Campbell uses historical documents, anthropological data, and oral interviews to provide the most complete analysis to date on the Jamaica Maroons to the end of the eighteenth century. Her concern rests not so much with the causes of maronage, which she rightly asserts we can expect under ordinary circumstances where slavery exists, but more with the “sociopolitical characteristics, the demographic and ethnic patterns, and certain ecological factors” (p. 10) which were conducive to the formation of Jamaican Maroon society.

Maroon communities experienced perhaps their greatest growth during the late seventeenth and early eighteenth centuries, when much unsettled land still existed. This phenomenal growth, however, eventually placed them in conflict with whites who became alarmed at Maroon raids on the plantations and their harboring of runaway slaves, despite increasingly aggressive government campaigns during the “critical years” between 1700 and 1730. Renewed hostilities in 1795, following a 50-year truce guaranteed by treaties in 1739, resulted in the Maroons being forcibly transported to Nova Scotia.
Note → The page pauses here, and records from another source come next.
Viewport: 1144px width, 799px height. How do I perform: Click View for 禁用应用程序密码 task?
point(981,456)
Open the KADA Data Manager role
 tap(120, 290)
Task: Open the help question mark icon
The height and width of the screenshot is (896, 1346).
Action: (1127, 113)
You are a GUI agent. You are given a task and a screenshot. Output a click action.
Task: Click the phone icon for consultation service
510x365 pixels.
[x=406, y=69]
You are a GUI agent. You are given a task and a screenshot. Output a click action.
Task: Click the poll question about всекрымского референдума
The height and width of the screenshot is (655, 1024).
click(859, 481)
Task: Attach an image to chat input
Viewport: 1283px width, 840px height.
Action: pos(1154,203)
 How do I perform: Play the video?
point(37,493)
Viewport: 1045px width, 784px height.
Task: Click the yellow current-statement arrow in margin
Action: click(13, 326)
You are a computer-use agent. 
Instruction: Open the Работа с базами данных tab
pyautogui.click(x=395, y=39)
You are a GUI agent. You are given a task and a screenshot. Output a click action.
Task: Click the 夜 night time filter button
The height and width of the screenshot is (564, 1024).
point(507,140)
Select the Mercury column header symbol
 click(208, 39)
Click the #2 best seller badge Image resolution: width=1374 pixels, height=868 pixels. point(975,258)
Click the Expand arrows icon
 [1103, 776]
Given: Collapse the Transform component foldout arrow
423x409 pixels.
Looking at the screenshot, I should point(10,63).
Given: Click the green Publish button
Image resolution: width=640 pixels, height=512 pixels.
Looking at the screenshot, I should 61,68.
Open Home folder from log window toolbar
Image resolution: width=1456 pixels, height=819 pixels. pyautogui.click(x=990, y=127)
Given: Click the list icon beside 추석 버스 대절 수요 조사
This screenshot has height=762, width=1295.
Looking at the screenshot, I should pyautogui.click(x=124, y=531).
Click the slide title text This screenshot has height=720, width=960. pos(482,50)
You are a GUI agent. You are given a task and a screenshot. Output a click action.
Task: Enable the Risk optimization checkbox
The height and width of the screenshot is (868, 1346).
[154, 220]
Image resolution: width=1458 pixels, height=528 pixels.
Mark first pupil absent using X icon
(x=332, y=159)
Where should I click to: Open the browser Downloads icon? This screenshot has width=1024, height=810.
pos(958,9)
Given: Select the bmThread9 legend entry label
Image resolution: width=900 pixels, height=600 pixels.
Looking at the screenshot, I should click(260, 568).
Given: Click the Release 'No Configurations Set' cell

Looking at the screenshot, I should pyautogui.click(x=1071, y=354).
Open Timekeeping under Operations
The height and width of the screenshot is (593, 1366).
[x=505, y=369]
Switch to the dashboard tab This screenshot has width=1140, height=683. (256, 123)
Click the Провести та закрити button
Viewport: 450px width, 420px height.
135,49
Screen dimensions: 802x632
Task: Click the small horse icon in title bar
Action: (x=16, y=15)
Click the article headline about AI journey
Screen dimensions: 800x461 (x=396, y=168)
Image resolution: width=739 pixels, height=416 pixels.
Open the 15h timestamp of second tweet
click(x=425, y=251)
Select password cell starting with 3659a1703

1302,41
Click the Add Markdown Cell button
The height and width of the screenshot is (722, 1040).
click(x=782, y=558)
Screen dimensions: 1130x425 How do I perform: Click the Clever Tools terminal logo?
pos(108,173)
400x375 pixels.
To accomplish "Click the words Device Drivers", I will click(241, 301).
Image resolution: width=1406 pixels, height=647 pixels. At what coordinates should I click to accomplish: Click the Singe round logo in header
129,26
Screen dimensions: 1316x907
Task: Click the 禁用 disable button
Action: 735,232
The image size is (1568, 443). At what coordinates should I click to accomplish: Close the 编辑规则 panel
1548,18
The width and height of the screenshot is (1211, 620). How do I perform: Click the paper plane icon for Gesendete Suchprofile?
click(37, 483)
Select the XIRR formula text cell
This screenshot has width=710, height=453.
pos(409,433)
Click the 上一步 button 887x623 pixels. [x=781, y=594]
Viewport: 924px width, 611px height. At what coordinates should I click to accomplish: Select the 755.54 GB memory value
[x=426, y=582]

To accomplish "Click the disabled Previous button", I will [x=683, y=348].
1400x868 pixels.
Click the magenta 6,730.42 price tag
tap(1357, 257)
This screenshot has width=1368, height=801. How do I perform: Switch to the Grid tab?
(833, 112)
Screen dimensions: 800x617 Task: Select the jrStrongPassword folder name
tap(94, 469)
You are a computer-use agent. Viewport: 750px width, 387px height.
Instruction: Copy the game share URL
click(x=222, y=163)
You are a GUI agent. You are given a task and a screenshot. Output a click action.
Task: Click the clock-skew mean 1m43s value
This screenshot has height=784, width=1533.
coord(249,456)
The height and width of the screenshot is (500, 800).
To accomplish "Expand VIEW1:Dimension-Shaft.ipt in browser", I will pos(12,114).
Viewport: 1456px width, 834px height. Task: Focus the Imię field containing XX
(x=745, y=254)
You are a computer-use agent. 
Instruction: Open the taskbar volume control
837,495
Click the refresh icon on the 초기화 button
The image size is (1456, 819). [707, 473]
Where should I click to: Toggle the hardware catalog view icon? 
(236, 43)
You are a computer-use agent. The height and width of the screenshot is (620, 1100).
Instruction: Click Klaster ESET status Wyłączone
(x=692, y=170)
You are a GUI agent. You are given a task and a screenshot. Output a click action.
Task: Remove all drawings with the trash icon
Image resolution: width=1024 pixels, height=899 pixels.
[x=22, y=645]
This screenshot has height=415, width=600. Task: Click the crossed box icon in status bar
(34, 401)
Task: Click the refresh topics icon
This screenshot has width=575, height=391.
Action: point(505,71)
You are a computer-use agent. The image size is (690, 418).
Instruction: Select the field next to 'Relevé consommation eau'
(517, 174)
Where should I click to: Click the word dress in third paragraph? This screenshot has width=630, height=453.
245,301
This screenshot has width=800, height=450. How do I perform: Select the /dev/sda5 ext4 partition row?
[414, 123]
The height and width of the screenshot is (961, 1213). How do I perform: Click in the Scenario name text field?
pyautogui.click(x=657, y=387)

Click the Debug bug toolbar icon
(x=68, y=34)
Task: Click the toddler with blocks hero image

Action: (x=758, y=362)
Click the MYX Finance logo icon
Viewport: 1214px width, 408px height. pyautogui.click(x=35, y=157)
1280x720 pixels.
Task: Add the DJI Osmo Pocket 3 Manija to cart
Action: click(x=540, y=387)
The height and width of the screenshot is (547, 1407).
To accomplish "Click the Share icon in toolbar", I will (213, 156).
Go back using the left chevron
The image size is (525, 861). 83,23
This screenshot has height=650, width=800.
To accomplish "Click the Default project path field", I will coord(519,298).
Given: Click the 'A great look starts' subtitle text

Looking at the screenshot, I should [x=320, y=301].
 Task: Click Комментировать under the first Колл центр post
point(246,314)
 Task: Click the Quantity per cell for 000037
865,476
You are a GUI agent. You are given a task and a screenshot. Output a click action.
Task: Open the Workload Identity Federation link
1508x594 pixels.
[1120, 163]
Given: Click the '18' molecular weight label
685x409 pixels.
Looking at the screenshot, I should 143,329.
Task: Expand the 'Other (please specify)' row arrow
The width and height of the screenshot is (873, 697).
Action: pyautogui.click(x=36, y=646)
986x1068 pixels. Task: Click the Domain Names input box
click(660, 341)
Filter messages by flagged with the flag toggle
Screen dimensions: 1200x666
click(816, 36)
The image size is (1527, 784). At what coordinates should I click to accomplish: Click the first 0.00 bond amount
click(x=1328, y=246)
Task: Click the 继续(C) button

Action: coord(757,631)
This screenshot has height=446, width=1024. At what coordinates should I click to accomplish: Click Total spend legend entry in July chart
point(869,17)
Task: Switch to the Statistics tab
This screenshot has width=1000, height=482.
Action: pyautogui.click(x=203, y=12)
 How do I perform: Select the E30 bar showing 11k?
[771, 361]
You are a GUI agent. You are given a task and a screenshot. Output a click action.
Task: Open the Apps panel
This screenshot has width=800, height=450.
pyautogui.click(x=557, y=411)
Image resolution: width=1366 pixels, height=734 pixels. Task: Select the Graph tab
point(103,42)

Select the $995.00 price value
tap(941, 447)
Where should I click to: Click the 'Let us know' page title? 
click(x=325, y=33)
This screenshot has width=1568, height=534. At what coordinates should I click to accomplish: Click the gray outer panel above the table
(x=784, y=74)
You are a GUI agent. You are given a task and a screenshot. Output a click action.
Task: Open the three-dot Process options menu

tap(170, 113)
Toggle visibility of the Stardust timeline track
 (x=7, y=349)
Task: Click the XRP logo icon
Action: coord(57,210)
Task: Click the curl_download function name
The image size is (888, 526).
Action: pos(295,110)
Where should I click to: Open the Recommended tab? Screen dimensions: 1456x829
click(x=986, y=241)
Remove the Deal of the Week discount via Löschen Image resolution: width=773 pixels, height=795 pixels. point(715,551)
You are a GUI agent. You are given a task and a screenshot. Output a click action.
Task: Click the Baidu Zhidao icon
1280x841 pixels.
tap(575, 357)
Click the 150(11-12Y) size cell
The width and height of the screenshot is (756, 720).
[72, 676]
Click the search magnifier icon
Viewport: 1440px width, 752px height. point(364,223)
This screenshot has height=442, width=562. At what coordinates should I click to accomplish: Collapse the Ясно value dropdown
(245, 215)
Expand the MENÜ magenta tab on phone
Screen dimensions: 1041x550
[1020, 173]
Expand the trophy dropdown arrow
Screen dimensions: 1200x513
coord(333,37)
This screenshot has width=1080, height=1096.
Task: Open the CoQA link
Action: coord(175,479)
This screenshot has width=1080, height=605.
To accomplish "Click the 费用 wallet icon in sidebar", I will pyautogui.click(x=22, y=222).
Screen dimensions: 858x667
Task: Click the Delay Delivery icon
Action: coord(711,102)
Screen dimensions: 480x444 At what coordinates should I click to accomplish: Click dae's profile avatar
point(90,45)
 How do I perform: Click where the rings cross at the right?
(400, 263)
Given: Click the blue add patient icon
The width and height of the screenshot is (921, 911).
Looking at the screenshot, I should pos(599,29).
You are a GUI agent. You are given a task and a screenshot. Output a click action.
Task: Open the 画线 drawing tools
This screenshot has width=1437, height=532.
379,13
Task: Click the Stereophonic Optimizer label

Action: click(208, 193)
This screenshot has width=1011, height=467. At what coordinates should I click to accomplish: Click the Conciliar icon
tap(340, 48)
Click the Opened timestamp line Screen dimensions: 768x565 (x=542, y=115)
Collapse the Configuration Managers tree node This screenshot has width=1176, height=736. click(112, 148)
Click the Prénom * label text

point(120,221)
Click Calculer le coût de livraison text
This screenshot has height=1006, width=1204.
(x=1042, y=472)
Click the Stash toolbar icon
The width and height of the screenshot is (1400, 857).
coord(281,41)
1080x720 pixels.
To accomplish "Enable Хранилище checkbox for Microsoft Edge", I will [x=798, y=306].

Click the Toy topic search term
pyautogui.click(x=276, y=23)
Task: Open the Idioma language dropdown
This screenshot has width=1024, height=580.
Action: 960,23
The Maroons’ 1739 agreement to return runaway slaves to their masters represented a victory of sorts for the plantocracy. Moreover, some of the Maroons were slaveowners, and Maroons viewed as outsiders slaves who subsequently sought entry into their communities. Though a pan-African identity emerged among the Maroons, partly stimulated by the leaders’ desire to minimize ethnic cleavages, this identity had its limitations. Constraints on the Maroons after the 1739 treaties whittled away the powers of the leaders and undoubtedly increased Maroon dependence on, and interaction with, whites. That many leaders chose names of prominent slave masters by the 1770s reflected perhaps not so much a move “to negate their own cultural values . . . spawning in its wake a cadre of ‘mimic men’” (p. 254) as the growing process of creolization.